Considering the difficulty governments can face collecting tax from foreign investors, both the Victorian and Queensland legislation give the relevant Commissioner power to impose a first charge on the land for any unpaid duty surcharge and in extreme circumstances, the power to affect a sale of the property. New South Wales does not currently give the Commissioner power to register a charge.
The Queensland Commissioner also has the power to pursue either the purchaser or vendor for any unpaid surcharge as they are jointly and severally liable; however in practice the OSR’s general policy is to only pursue the purchaser.
Concessions and exemptions
Under the Victorian legislation, the Commissioner can grant a discretionary exemption in circumstances where the foreign purchaser of residential land is a developer that is increasing the housing stock and contributing to the local economy.
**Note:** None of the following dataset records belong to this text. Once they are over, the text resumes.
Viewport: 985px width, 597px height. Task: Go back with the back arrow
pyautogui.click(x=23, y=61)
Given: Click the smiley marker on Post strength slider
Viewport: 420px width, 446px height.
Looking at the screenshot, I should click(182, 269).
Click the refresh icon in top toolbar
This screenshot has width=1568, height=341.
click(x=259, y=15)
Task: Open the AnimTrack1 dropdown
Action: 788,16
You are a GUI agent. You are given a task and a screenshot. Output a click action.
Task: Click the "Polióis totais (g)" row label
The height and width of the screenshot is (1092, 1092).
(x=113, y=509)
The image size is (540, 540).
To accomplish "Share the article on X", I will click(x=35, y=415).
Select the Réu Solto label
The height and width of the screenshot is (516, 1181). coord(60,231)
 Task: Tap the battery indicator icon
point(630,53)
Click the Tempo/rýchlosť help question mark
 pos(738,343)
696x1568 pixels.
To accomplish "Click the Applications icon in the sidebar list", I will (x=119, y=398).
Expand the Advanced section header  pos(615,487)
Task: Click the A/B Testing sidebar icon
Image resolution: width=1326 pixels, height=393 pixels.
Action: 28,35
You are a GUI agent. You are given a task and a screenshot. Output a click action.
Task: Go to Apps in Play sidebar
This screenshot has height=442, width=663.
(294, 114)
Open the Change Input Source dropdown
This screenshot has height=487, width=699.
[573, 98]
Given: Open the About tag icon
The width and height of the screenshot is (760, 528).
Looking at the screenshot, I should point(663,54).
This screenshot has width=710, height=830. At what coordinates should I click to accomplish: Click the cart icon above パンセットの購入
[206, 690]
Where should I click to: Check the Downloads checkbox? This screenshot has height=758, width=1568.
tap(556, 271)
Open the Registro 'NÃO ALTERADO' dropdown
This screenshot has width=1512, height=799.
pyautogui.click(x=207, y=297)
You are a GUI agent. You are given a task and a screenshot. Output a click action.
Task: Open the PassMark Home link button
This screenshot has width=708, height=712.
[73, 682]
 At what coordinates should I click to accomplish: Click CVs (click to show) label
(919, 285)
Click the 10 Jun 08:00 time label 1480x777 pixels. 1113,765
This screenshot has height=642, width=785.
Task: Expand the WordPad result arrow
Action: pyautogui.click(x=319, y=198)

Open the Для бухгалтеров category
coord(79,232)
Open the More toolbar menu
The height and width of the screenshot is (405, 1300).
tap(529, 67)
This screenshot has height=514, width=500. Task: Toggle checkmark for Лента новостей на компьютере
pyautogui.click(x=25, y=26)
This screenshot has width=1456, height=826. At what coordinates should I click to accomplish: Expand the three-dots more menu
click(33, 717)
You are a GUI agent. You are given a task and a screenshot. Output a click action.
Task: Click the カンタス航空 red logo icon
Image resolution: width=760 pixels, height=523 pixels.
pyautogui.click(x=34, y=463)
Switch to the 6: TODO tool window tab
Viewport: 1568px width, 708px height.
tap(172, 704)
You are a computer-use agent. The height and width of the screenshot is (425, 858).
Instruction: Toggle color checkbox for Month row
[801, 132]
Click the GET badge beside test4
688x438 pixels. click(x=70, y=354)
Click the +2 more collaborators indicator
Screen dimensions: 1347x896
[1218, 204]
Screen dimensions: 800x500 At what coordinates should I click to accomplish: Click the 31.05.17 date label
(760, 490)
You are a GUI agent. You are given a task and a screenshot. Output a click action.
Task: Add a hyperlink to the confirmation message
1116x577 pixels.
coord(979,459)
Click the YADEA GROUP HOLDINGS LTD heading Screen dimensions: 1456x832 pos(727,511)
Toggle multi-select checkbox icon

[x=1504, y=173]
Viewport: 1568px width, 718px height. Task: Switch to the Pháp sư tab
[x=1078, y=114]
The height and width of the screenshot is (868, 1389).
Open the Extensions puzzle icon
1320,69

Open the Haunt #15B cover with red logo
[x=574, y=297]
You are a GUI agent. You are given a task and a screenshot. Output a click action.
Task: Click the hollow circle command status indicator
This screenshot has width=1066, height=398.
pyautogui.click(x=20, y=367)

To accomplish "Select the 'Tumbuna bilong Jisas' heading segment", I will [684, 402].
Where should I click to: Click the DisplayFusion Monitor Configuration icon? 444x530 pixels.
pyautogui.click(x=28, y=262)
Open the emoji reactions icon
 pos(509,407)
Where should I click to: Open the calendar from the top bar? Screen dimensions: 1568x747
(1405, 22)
Neither the Queensland nor the New South Wales legislation includes any express exemption from the surcharge for acquisitions by developers, however it is expected that some discretionary relief from the surcharge may be available for developers in Queensland.
Specifically, the Queensland OSR website states that the Commissioner has the power to grant an exemption (via ex gratia relief) in exceptional circumstances, taking into account ‘a range of factors such as benefits to the economy, competitive disadvantage … and the delivery of community benefits including jobs, infrastructure and housing supply’.
At this time, New South Wales has not indicated any intention to offer any form of special relief for developers.
Landholder duty and corporate trustee duty
It is worth noting that the surcharge will also apply to landholder duty and corporate trustee duty to the extent that the underlying property is residential land and the acquirer is a foreign person.
Land tax surcharge
It is also important to consider the affect on the land tax surcharge which applies in Victoria and New South Wales to land owned by a foreign person.
In Victoria, the land tax surcharge (called the absentee owner surcharge) is broad, applying to both residential and commercial land owned by an ‘absentee owner’, which is a broader interpretation than the ‘foreign person’ test as set out above. The surcharge came into effect on 1 January 2016 at a rate of 0.5% on Victorian land owned by an absentee owner and will increase to 1.5% from 1 January 2017.
The New South Wales land tax surcharge commences on 31 December 2016 and will apply from the 2017 land tax year to all residential land owned by a foreign person at midnight on 31 December in any year, at a rate of 0.75% of the value of the property. It is applied using the same definitions of ‘residential land’ and ‘foreign person’ as for the New South Wales duty surcharge and will only apply to residential land.
Currently, Queensland does not have a specific land tax surcharge on foreign persons (but in effect, there are higher land tax rates for absentee owners and the availability of certain exemptions is also limited for absentee owners).
What you need to do
Any foreign investors proposing to acquire residential land in Queensland, New South Wales or Victoria (including developers buying land for residential development) or shares or units in companies or trusts that hold residential land in those jurisdictions, should seek specialist duty advice to ensure the best possible duty outcome.
Focus covers legal and technical issues in a general way. It is not designed to express opinions on specific cases. Focus is intended for information purposes only and should not be regarded as legal advice. Further advice should be obtained before taking action on any issue dealt with in this publication.